The duration of the experiment was set to 2 hours (7200 seconds), with a decision time interval of 20 minutes (1200 seconds). The experimental design encompassed three distinct traffic scenarios, simulating ‘low,’ ‘medium,’ and ‘high’ levels of vehicle flow. Since congestion pricing is predominantly implemented during peak periods, we reflected this reality by setting the tolling period to 2 hours. Additionally, the model was trained and evaluated under ‘low’ and ‘medium’ traffic demand scenarios. This approach served two purposes: enhancing the model’s adaptability to varying demand levels, and assessing the necessity of implementing road tolls during non-peak periods. The generation of traffic demand scenarios was based on the assumption that vehicle arrival rates follow a Poisson distribution, with arrival rates for the two networks under the three scenarios specified in Table 2. Vehicle routes were generated according to the original origin-destination (OD) pairs of the randomized network.
Benchmarks
In this paper, we explore a variety of road tolling algorithms to assess and compare their impacts on traffic flow and revenue generation. In addition to the previously mentioned MAT and MAGT-toll methods, we have also considered the following approaches:
- 1. No-toll: This strategy involves no toll collection whatsoever. Specifically, the toll rates for all roads are set to zero, simulating an unregulated natural state of traffic, thereby serving as a baseline for comparison.
- 2. Adaptive-toll: This method draws inspiration from the delta-toll algorithm proposed by [19]. Originally designed for continuous tolling, our adaptive-toll has been modified for discrete toll-rate scenarios.
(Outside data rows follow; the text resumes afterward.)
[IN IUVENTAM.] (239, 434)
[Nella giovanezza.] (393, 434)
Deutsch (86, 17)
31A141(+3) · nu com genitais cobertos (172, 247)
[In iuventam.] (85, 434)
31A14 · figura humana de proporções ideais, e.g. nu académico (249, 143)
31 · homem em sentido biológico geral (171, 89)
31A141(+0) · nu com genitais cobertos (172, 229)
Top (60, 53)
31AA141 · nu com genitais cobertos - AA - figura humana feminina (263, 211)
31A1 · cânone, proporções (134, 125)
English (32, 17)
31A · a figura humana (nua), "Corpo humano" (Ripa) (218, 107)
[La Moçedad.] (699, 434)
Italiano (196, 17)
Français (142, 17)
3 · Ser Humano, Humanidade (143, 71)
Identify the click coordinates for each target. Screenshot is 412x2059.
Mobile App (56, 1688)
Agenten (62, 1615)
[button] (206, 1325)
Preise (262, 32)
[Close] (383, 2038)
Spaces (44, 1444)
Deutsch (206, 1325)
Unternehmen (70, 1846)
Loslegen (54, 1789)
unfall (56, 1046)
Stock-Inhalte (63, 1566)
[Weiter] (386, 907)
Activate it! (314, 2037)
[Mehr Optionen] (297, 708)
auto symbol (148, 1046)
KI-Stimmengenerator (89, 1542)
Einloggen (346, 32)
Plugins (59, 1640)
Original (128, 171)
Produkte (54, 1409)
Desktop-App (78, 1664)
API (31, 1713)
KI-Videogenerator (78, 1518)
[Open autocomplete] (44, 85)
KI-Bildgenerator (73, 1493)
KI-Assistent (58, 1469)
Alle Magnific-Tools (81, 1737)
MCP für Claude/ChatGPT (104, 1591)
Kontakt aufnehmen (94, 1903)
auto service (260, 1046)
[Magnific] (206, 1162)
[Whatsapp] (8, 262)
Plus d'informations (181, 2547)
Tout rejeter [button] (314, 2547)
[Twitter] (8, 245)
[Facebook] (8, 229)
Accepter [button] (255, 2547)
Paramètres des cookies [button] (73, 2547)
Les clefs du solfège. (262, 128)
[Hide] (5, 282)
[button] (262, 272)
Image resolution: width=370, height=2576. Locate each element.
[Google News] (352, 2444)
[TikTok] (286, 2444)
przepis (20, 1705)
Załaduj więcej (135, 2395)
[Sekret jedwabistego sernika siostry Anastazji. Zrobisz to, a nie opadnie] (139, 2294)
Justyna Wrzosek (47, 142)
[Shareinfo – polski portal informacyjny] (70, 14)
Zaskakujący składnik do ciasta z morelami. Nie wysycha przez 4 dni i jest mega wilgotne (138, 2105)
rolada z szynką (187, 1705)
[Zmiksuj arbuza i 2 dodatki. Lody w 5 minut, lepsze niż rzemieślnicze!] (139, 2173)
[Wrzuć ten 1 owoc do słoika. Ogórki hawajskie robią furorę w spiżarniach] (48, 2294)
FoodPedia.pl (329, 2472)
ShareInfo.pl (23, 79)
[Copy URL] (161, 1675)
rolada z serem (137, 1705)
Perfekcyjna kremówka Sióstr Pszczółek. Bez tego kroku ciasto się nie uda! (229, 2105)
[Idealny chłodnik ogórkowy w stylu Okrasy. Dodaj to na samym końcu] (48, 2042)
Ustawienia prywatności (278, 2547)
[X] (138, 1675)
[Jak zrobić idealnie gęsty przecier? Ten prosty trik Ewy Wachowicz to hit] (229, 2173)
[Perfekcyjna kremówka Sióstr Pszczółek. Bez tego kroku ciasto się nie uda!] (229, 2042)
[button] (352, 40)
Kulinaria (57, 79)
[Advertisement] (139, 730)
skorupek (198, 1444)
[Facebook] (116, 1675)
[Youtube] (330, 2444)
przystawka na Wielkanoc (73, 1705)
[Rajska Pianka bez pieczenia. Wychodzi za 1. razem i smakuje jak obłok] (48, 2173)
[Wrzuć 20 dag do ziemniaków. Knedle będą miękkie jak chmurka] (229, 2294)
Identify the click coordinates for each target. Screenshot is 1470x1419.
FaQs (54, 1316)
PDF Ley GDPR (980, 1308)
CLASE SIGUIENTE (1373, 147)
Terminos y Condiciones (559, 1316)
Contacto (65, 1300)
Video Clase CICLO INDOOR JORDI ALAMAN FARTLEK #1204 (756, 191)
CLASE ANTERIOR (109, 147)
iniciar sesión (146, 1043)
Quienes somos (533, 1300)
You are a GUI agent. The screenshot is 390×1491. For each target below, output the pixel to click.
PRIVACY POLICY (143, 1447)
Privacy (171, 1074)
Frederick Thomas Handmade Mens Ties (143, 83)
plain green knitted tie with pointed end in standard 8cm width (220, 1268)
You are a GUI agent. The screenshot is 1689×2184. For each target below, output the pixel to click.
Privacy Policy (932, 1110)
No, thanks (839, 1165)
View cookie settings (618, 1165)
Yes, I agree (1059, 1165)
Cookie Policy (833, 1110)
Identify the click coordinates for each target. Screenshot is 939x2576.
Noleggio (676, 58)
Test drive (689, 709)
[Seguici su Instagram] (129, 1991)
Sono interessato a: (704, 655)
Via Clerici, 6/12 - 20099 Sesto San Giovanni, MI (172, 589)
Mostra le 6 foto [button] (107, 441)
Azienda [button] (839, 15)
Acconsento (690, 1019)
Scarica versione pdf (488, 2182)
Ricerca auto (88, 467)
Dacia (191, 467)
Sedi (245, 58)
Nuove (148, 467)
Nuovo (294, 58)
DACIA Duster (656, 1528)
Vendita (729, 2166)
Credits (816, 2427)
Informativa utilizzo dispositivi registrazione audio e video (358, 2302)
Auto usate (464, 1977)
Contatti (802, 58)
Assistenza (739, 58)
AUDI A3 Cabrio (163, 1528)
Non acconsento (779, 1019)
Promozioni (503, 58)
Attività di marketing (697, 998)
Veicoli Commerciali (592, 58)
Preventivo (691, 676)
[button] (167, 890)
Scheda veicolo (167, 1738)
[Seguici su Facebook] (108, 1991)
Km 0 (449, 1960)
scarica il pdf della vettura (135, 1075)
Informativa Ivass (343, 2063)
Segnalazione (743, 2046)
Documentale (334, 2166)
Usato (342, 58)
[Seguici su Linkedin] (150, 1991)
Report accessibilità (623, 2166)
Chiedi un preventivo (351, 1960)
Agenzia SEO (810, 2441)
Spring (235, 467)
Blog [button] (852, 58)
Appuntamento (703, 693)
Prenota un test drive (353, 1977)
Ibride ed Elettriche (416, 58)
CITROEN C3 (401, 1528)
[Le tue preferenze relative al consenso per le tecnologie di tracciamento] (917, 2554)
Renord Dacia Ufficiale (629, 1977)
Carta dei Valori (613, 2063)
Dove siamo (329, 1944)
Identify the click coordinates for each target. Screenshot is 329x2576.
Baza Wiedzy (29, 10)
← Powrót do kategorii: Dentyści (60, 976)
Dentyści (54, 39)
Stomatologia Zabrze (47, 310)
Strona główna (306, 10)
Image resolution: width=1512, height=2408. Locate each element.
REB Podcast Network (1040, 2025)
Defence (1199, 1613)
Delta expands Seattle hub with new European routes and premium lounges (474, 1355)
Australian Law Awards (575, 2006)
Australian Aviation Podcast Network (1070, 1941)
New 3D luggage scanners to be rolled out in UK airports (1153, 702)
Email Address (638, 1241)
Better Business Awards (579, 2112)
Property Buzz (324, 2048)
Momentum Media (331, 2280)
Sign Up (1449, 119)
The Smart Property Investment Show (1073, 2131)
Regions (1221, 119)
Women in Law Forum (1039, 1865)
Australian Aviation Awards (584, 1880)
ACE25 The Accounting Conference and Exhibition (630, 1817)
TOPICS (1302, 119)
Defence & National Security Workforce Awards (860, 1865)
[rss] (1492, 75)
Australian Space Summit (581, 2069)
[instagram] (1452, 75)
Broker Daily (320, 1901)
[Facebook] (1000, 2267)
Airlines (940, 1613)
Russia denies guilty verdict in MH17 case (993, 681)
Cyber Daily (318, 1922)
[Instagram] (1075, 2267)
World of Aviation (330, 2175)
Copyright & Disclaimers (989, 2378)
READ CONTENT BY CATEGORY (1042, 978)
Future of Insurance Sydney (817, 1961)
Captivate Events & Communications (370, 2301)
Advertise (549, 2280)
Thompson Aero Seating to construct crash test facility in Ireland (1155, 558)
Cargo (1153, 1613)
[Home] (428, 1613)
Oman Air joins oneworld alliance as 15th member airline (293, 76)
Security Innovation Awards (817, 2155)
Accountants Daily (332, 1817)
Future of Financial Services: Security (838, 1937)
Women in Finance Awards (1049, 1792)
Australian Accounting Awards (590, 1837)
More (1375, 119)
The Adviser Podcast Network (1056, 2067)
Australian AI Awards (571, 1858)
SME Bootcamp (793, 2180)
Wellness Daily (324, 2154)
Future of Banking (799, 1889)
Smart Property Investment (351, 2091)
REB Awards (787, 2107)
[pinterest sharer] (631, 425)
It adjusts toll rates based on the traffic volume at the end of each time interval. Roads are ranked from highest to lowest traffic volume, and toll rates are assigned according to lane numbers. For the Jinan network, lanes 1 to 7 are charged 10 units, lanes 8 to 14 are charged 8 units, and so forth up to lane 34, thereby facilitating dynamic management and incentivizing congestion reduction. Similarly, for the Hangzhou network, the 48 toll roads are divided into segments of [8, 10, 10, 10, 10] lanes, with charges assigned accordingly.
- 3. EGCN-toll: This approach utilizes an Edge-based Graph Convolutional Network to represent the global state of traffic flow. It is optimized through a framework of CTDE [22].
In the experimental part, these tolling methods will be evaluated and compared based on travel time, which is defined as the average travel time for all vehicles from their entry to the conclusion of the simulation. The hyperparameters for MAGT are detailed in Table 3, and they are adopted from the settings used in the original MAT algorithm paper [30].
Model training and overall performance
In this paper, we trained three learning-based models (EGCN-toll, MAT, MAGT) using a hybrid traffic demand scenario. By training across various scenarios, we effectively enhanced the models’ generalization ability. For the two-hour decision-making window established in this study, we designed three traffic flow patterns—low, medium, and high—each corresponding to a specific mode per hour. Through permutations and combinations, a total of nine traffic demand scenarios were generated for training. During model evaluation, we regenerated the two-hour continuous ‘low-medium-high’ traffic demand scenarios based on the parameters in Table 2. Fig 4 illustrates the cumulative vehicle arrivals in both the training and testing scenarios.
Each learning-based model underwent 200 episodes of training, with each episode randomly selected from nine different training scenarios. Each model was initialized with five distinct random seeds and trained five times. The models were evaluated based on the results of these repeated experiments, with average rewards and travel time assessed under different random seeds in the test scenarios. Tables 4 and 5 present the comprehensive evaluation results on the road networks of Jinan and Hangzhou.
From Tables 4 and 5, it can be observed that the MAGT-toll consistently outperforms other methods across different traffic flow conditions on both the Jinan and Hangzhou networks. On the Jinan network, compared to the no-toll scenario, MAGT-toll reduces the average travel time by 23.90%, 26.22%, and 11.42% in low, medium, and high demand scenarios, respectively. Similarly, on the Hangzhou network, MAGT-toll reduces travel time by 6.35%, 7.53%, and 5.24% in low, medium, and high demand scenarios, respectively. The performance of MAGT-toll remains superior in the average demand scenarios on both networks, demonstrating its robustness across different environments.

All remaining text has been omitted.